The parents of two boys with a life-shortening disease are desperately fighting to have a pioneering drug trial extended after it was axed by the NHS.
Claire Bosanquet, 50, and husband Ian, 56, are campaigning to persuade authorities to approve the drug which made a positive impact on their teenagers during a trial in 2009.
Their sons Jack, 16, and Tom, 13, both have a rare muscle-wasting disease called Duchenne muscular dystrophy (DMD).
The genetic condition, which has no cure, is caused by a lack of the protein needed for muscles to function properly and most sufferers don’t live past early adulthood.
Claire and Ian say they saw huge improvements in the health of their boys, including them having more energy, during a trial Eteplirsen.
The drug is now being considered for approval in the UK and last week Claire and Ian took their fight to Parliament.
They met with representatives from NHS England and the National Institute for Health and Care Excellence (NICE) to try and persuade them to allow the drug to be accessed on the NHS.
But there are concerns over the costs after the American company which developed it said it would charge a staggering £237,000 per patient per year.
Today (Tue), Claire, who lives with Ian and their sons in Keyworth, Notts., said: “How do you tell a little boy that you were part of a drug trial, that it worked a bit, but you can’t have it any more?
“I noticed they both had more energy (after the drug trial).
“Tom used to fall asleep in the afternoon and he didn’t do that when he was on it.
“We came away from it (meeting in Parliament) feeling quite positive, it gave us a bit more hope again. But we’re also mindful that it might not come through.
“We’re quite realistic, it’s not a cure but if it gives the boys some benefit that increases their quality of life then it’s worth going for.
“Jack and Tom can entertain themselves now because they’ve got arm function but as that disappears they’ll become increasingly reliant on technology or somebody else to do things.
“We’re not going to get a cure in Jack and Tom’s lifetime but we’re on the way.
“And if we’ve helped make a difference for all the people coming after us then it’s all well and good.
“People often say to me ‘I don’t know how you do it’ but we haven’t got a choice.
“Either we fight and carry on or we crumble and then we’re no good to anybody.”
Ian added: “There’s always hope but a sense that we’ve been here before.”
The parents also have the backing of the charity Muscular Dystrophy UK and Labour MP for Gedling Vernon Coaker who attended the meeting in Parliament.
He said: “I will do all I can to ensure that the drug is made available to them so they can get whatever benefit they can from a drug that clearly works.

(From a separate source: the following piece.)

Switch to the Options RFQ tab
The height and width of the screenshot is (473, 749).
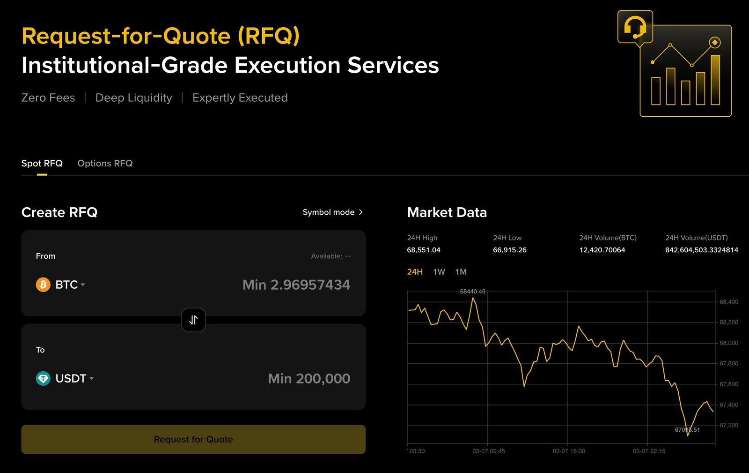coord(104,163)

“Muscular dystrophy is a horrible condition so anything that helps must be made available.”
Nic Bungay, director of campaigns, care and information at Muscular Dystrophy UK, said the drugs now being developed were “truly ground breaking”.
He added: “It is therefore crucial that once the European Medicines Agency licence the drug for use in Europe that UK regulators act with urgency so all the boys that could benefit receive it swiftly and without delay.

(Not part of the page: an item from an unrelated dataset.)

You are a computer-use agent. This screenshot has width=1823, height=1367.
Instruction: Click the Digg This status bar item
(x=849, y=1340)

“It is incredibly stressful and heart-breaking for families to watch their child’s condition worsen while they wait for drug approval.
“Any treatment that potentially slows down the devastating effects of Duchenne brings hope to families across Britain.

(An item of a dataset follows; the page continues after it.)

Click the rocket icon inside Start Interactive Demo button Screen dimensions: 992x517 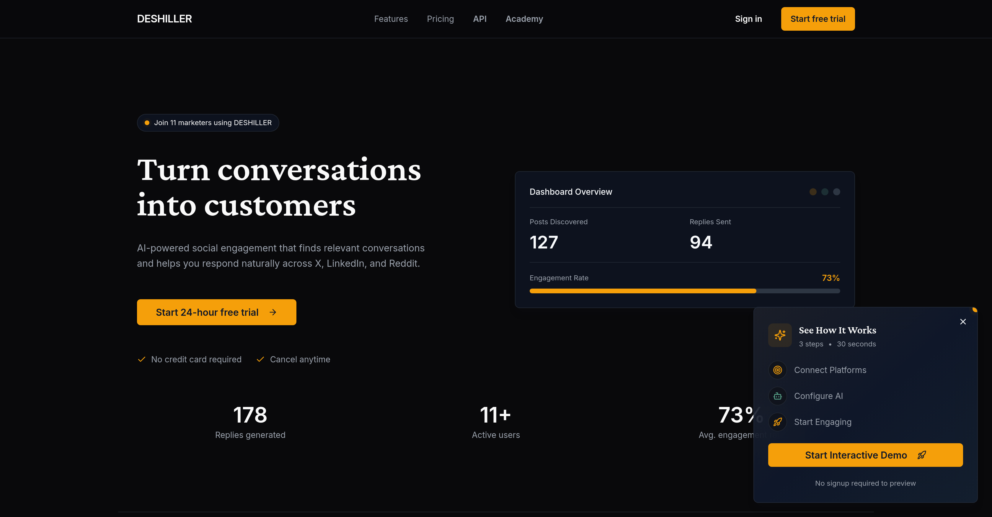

“Every second counts with this cruel condition and we will fight for fast access to this drug all the way.”
Claire and Ian were given the devastating news that their sons both had DMD in 2003 when Jack was three-years-old and Tom was just a few months old.
The rare muscle-wasting disease affects one in every 3,500 boys born in the UK and develops gradually, with symptoms showing in early childhood.
Jack and Tom were both selected to take part in the Eteplirsen trial in 2009 with the drug designed to force the body to produce the missing protein dystrophin.
Despite encouraging results, the boys were not allowed to continue taking the drug once the trial ended and are waiting to find out if they will be able to use it long term.
The teenagers, who are both fully wheelchair-dependent, need round-the-clock care and take steroids to preserve their muscle use.
They also take heart medication, calcium and vitamin D supplements and coenzyme Q10 to help with fatigue which are the only treatments available for DMD.
Claire was forced to quit her job as an occupational therapist to care full-time for the boys while Ian does his work as a systems analyst from home.
Eteplirsen has the potential to benefit 15 per cent of boys with DMD, including Jack and Tom, because it targets their specific genetic mutation.
Sarepta Therapeutics, the American company which developed the drug, is now seeking approval for its use in the UK after it was granted consent in the USA earlier this year.
It was given ‘accelerated approval’ which means Sarepta is required to prove the benefit of the drug in order to keep it available.
But Claire believes NHS England are likely to ask for more evidence of its benefits before agreeing to fund it because of the high costs.
A spokesperson from NHS England said: “We have real sympathy with any patient facing these illnesses.
“To ensure they are safe and effective, all drugs in the UK must first get a license from the Medicines and Healthcare Products Regulatory Agency (MHRA) before they can be assessed by NICE and considered for funding by the NHS.”
A NICE spokesperson confirmed it had been asked to consider the drug for the treatment of DMD.